There is an HBase cleaner process that cleans up old WAL files and store files. The cleaner operation can affect query performance when running heavy workloads, so we recommend you enable the cleaner only during off-peak times. The cleaner has the following HBase shell commands:

  • cleaner_enabled queries whether the cleaner is enabled.

  • cleaner_run manually runs the cleaner to remove files.

  • cleaner_switch enables or disables the cleaner and returns the previous state of the cleaner. For example, cleaner-switch true enables the cleaner.

Properties for HBase on Amazon S3 Performance Tuning

The following parameters can be adjusted to tune the performance of your workload when you use HBase on Amazon S3.

Configuration Property Default Value Description

hbase.bucketcache.size

8,192

The amount of disk space, in MB, reserved on region server Amazon EC2 instance stores and EBS volumes for BucketCache storage. The setting applies to all region server instances. Larger BucketCache sizes generally correspond to improved performance

hbase.hregion.memstore.flush.size

134217728

The data limit, in bytes, at which a memstore flush to Amazon S3 is triggered.

hbase.hregion.memstore.block.multiplier

4

A multiplier that determines the MemStore upper limit at which updates are blocked. If the MemStore exceeds hbase.hregion.memstore.flush.size multiplied by this value, updates are blocked. MemStore flushes and compaction may happen to unblock updates.

hbase.hstore.blockingStoreFiles

10

The maximum number of StoreFiles that can exist in a store before updates are blocked.

hbase.hregion.max.filesize

10737418240

The maximum size of a region before the region is split.
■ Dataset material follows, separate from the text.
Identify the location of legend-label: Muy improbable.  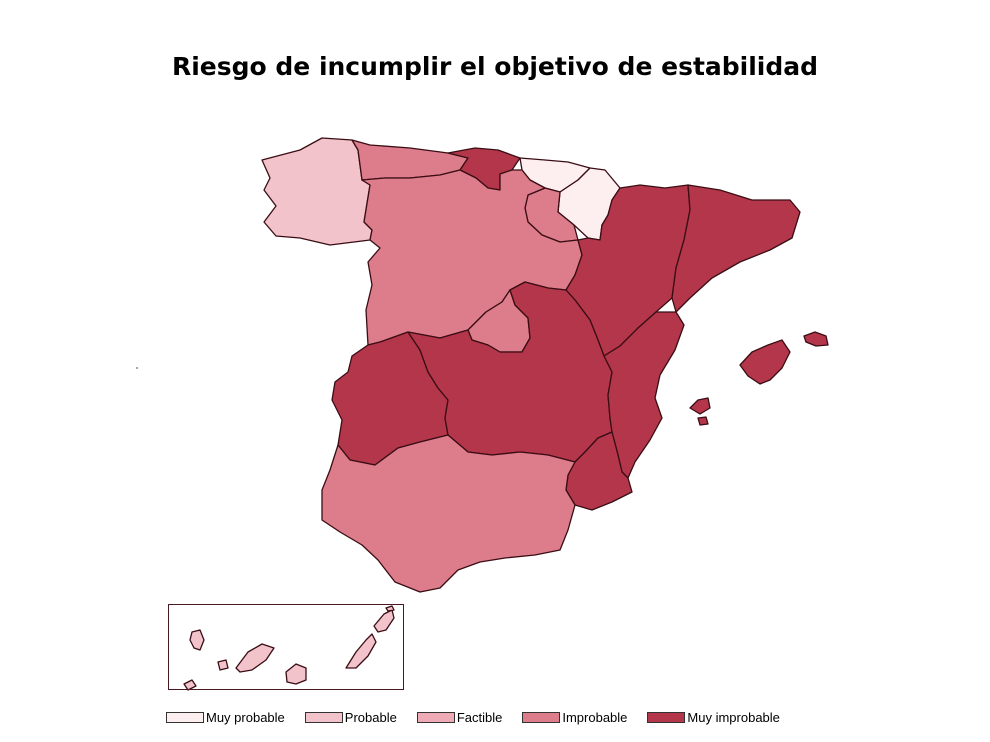
(734, 717).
Shutting Down and Restoring a Cluster Without Data Loss

To shut down an Amazon EMR cluster without losing data that hasn't been written to Amazon S3, the MemStore cache needs to flush to Amazon S3 to write new store files. To do this, you can run a shell script provided on the EMR cluster. You can either add it as a step or run it directly using the on-cluster CLI. The script disables all HBase tables, which causes the MemStore in each region server to flush to Amazon S3. If the script completes successfully, the data persists in Amazon S3 and the cluster can be terminated.

The following step configuration can be used when you add a step to the cluster. For more information, see Work with Steps Using the CLI and Console in the Amazon EMR Management Guide.

Copy
Name="Disable all tables",Jar="command-runner.jar",Args=["/bin/bash","/usr/lib/hbase/bin/disable_all_tables.sh"]

Alternatively, you can run the following bash command directly.

Copy
bash /usr/lib/hbase/bin/disable_all_tables.sh

To restart a cluster with the same HBase data, specify the same Amazon S3 location as the previous cluster either in the AWS Management Console or using the hbase.rootdir configuration property.